In a statement issued late Thursday, the college said that it had received more than 500 comments on the subject and that “the overwhelming message we have received has been in support of the statue remaining in place, for a variety of reasons.”
“Following careful consideration,” the statement continued, “the college’s Governing Body has decided that the statue should remain in place, and that the college will seek to provide a clear historical context to explain why it is there.”
The decision represents a defeat for a group of students who had sought to follow the example of their counterparts at the University of Cape Town, who last year achieved the removal of a statue of Rhodes.
The petition and protest in Oxford had provoked an intense discussion about whether Britain’ s colonial past should be judged by contemporary standards, and whether Rhodes should be remembered more as a ruthless colonialist or as a benefactor.
The dispute was characterized on one side as an exercise in political correctness and a desire to erase history, and on the other as a test of the university’s willingness to acknowledge the sensitivities and values of minority students.
Rhodes died in 1902, and his educational legacy includes a prestigious scholarship that bears his name. About 8,000 Rhodes scholars — including a former Australian prime minister, Tony Abbott, who said removing the statue would be an act of “moral vanity,” and former President Bill Clinton — have studied at Oxford thanks to the program set up with money left by Rhodes.
On Friday, the British newspaper The Daily Telegraph reported that a leaked copy of a report prepared for the governors said that wealthy alumni were angered by the “shame and embarrassment” brought on the college by efforts to take down the statue, and that donations were at stake.
The college now fears that a proposed gift of 100 million pounds, or $143 million, “to be left in the will of one donor — is now in jeopardy,” the newspaper reported.
The group behind the campaign to remove monuments to Rhodes reacted angrily to the college’s announcement, describing it as “outrageous, dishonest and cynical.”
“This is not over,” the group, Rhodes Must Fall in Oxford, said on its Facebook page. “We will be redoubling our efforts and meeting over the weekend to discuss our next actions,” it said, adding that “the struggle continues!”
Last year, Brian Kwoba, a doctoral student, told the newspaper The Independent that Rhodes was responsible for “stealing land, massacring tens of thousands of black Africans, imposing a regime of unspeakable labor exploitation in the diamond mines and devising pro-apartheid policies.”
But R. W. Johnson, an author who is an emeritus fellow of Magdalen College at Oxford, compared the campaign to remove the monument to what Al Qaeda and the Islamic State “are doing in places like Mali when destroying statues.”“The significance of taking down the statue is simple,” he added. “Cecil Rhodes is the Hitler of southern Africa.

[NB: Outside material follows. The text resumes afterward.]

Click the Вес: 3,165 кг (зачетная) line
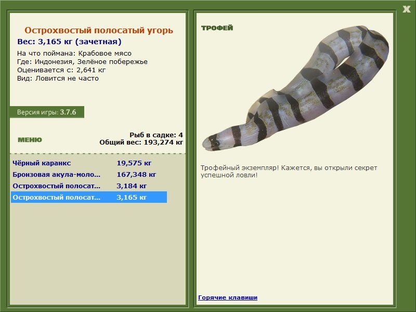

Would anyone countenance a statue to Hitler?”
“They are destroying historical artifacts and defacing them,” he toldThe Daily Telegraph. “I think you have got to respect history. In addition, there are many people in history that are far worse than Rhodes.”
Born in 1853, Rhodes attended Oriel College in the 1870s before founding the De Beers diamond empire in South Africa, where he rose to be prime minister of what was then the Cape Colony, from 1890 to 1896.
Rhodesia, now Zimbabwe, was named after Rhodes, but he was also known for beginning racial segregation in southern Africa and for his belief in the superiority of the Anglo-Saxon race.
This month, Oxford University’s vice chancellor, Louise Richardson, told The Financial Times that the discussion was “a distraction from the much bigger issues.”
“What’s positive about this whole Rhodes Must Fall movement is that it’s drawing attention to our history,” she said. “We need to confront our history. We can’t pretend it didn’t happen, and I think if this encourages students to go to the Bodleian and look at the archives of the Rhodes period, there are some fabulous archives there both about colonialism and about the contemporary anti-Rhodes movement when he was alive.”